- EXCERPTED DATA:
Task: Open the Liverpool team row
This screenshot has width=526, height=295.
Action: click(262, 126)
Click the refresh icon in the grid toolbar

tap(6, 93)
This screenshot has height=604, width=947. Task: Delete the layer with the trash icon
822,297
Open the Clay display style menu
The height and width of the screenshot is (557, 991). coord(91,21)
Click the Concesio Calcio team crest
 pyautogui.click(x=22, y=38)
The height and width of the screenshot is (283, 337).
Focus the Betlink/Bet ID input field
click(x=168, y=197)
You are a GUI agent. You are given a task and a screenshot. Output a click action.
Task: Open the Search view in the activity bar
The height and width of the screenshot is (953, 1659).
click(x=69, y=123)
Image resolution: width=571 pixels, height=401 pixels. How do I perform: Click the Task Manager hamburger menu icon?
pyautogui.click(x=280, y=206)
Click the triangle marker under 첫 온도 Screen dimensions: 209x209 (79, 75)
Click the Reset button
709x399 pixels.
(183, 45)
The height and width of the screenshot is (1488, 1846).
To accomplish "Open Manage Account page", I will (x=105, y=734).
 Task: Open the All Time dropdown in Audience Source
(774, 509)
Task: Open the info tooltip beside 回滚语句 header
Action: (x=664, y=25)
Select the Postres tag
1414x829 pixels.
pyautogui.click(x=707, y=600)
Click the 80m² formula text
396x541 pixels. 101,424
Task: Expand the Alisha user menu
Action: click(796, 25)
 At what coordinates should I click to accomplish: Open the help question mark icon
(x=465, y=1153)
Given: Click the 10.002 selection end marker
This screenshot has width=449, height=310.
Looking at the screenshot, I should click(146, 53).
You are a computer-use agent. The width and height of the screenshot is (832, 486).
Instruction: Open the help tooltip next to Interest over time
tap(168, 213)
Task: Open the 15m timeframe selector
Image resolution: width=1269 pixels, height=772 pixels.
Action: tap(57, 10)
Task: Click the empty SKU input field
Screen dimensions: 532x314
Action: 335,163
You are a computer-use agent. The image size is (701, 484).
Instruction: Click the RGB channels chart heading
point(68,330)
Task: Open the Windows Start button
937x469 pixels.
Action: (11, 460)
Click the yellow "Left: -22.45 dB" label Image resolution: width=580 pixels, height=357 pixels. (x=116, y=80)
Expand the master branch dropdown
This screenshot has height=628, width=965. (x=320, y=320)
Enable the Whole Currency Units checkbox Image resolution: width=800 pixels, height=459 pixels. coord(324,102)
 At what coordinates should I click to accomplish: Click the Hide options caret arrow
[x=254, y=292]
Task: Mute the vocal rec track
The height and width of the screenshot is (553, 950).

- YOUR GOAL: Can you extract every line of the material above, word for word and in its original order, without changing anything?

- FULL OUTPUT:
Task: Open the Liverpool team row
This screenshot has width=526, height=295.
Action: click(262, 126)
Click the refresh icon in the grid toolbar

tap(6, 93)
This screenshot has height=604, width=947. Task: Delete the layer with the trash icon
822,297
Open the Clay display style menu
The height and width of the screenshot is (557, 991). coord(91,21)
Click the Concesio Calcio team crest
 pyautogui.click(x=22, y=38)
The height and width of the screenshot is (283, 337).
Focus the Betlink/Bet ID input field
click(x=168, y=197)
You are a GUI agent. You are given a task and a screenshot. Output a click action.
Task: Open the Search view in the activity bar
The height and width of the screenshot is (953, 1659).
click(x=69, y=123)
Image resolution: width=571 pixels, height=401 pixels. How do I perform: Click the Task Manager hamburger menu icon?
pyautogui.click(x=280, y=206)
Click the triangle marker under 첫 온도 Screen dimensions: 209x209 (79, 75)
Click the Reset button
709x399 pixels.
(183, 45)
The height and width of the screenshot is (1488, 1846).
To accomplish "Open Manage Account page", I will (x=105, y=734).
 Task: Open the All Time dropdown in Audience Source
(774, 509)
Task: Open the info tooltip beside 回滚语句 header
Action: (x=664, y=25)
Select the Postres tag
1414x829 pixels.
pyautogui.click(x=707, y=600)
Click the 80m² formula text
396x541 pixels. 101,424
Task: Expand the Alisha user menu
Action: click(796, 25)
 At what coordinates should I click to accomplish: Open the help question mark icon
(x=465, y=1153)
Given: Click the 10.002 selection end marker
This screenshot has width=449, height=310.
Looking at the screenshot, I should click(146, 53).
You are a computer-use agent. The width and height of the screenshot is (832, 486).
Instruction: Open the help tooltip next to Interest over time
tap(168, 213)
Task: Open the 15m timeframe selector
Image resolution: width=1269 pixels, height=772 pixels.
Action: tap(57, 10)
Task: Click the empty SKU input field
Screen dimensions: 532x314
Action: 335,163
You are a computer-use agent. The image size is (701, 484).
Instruction: Click the RGB channels chart heading
point(68,330)
Task: Open the Windows Start button
937x469 pixels.
Action: (11, 460)
Click the yellow "Left: -22.45 dB" label Image resolution: width=580 pixels, height=357 pixels. (x=116, y=80)
Expand the master branch dropdown
This screenshot has height=628, width=965. (x=320, y=320)
Enable the Whole Currency Units checkbox Image resolution: width=800 pixels, height=459 pixels. coord(324,102)
 At what coordinates should I click to accomplish: Click the Hide options caret arrow
[x=254, y=292]
Task: Mute the vocal rec track
The height and width of the screenshot is (553, 950).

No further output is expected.